Magnesium deficiency increases reactive oxygen species (ROS) from mitochondria and depletes our antioxidant defense, namely glutathione, our major intracellular antioxidant, and superoxide dismutase. At the cellular level, magnesium stabilizes cell membranes, supports antioxidants, and reduces lipid peroxidation. Magnesium directly counters oxidative damage to cells. (3)
Magnesium Improves Nitric Oxide Synthesis and Endothelial Function
The weak link in our vascular tree is the endothelium, the inner lining of our arteries. Endothelial dysfunction means our arteries become stiff, narrowed, and subject to damaging effects inflammation. Enter Nitric Oxide, the protector of endothelial function. Magnesium increases Nitric Oxide (NO) at the endothelium by increasing for endothelial nitric oxide synthase (eNOS) activity and nitric oxide (NO) production. This extra Nitric Oxide dilates our blood vessels and keeps them healthy. Low magnesium RBC levels indicate magnesium deficiency, and a reduction in nitric oxide production (NO), vasoconstriction, increased adhesion molecules and increases risk for thrombosis (clot formation).
In 2000, Dr. Michael Shechter conducted a randomized trial of oral magnesium in 50 patients with stable coronary artery disease showing magnesium supplementation improves flow-mediated dilation and improves exercise tolerance. Flow-mediated dilatation is the standard clinical test for endothelial dysfunction, (4)

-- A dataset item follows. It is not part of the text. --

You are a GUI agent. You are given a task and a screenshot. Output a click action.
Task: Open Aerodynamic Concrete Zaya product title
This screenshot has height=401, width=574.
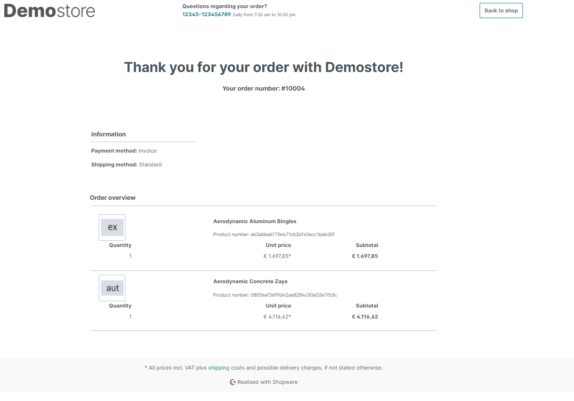pos(250,281)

Dr. Mark Houston: Take Magnesium with Your Blood Pressure Pills
Dr. Mark Houston is a cardiologist and director of the Hypertension Institute and recognized expert in in preventive cardiology and hypertension. In 2011, Dr. Houston states that magnesium increases effectiveness of all antihypertensive drug classes, writing:
Magnesium also increases the effectiveness of all antihypertensive drug classes. It also notes that magnesium intake of 500–1000 mg/day may reduce BP by as much as 5.6/2.8 mm Hg and that combining magnesium (with potassium and reduced sodium) is often as effective as one antihypertensive drug. (23)
In 2013, Dr. Andrea Rosanoff analyzed seven studies with 135 patients showed a strong blood pressure lowering effect when magnesium is added to existing antihypertensive medications, particularly in those with higher baseline systolioc blood pressure greater than 155 mm Hg. Magnesium supplementation reduced blood pressure around 18.7 mm Hg systolic and 10.9 mm Hg diastolic in this specific population of hypertensives already on blood pressure medication. (24)
Magnesium Reduces Atherosclerotic Plaque, Improves Glycemic Control and Insulin Sensitivity:
In 2019, Dr. Hamid Reza Talari conducted a randomized, placebo-controlled trial for diabetics with kidney failure on hemodialysis who received a modest dose of only 150 mg of magnesium oxide, one of the cheapest and poorly absorbed forms of magnesium. For those who can afford it, magnesium glycinate is the preferred form of magnesium. Dr. Talari studied the effect of magnesium oxide supplementation using ultrasound imaging of the carotid arteries, showing significant reduction in mean carotid intima-media thickness (CIMT), meaning less atherosclerotic plaque buildup in the carotid arteries. Note: The carotid arteries are the two large arteries on either side of the neck supplying blood flow to the brain.
Dr. Talari’s study also showed magnesium improves diabetes with decrease in fasting insulin, reduction of Hemoglobin A1c (HbA1c), reduction in high-sensitivity CRP (hs-CRP), increase in total antioxidant capacity (TAC) and lower cholesterol. Dr. Talari’s is particularly convincing because it was conducted in a very high-risk diabetics with advanced kidney disease on dialysis, producing improvements for both vascular and metabolic markers with the inexpensive magnesium oxide. Note: magnesium glycinate is the preferred form of magnesium (5)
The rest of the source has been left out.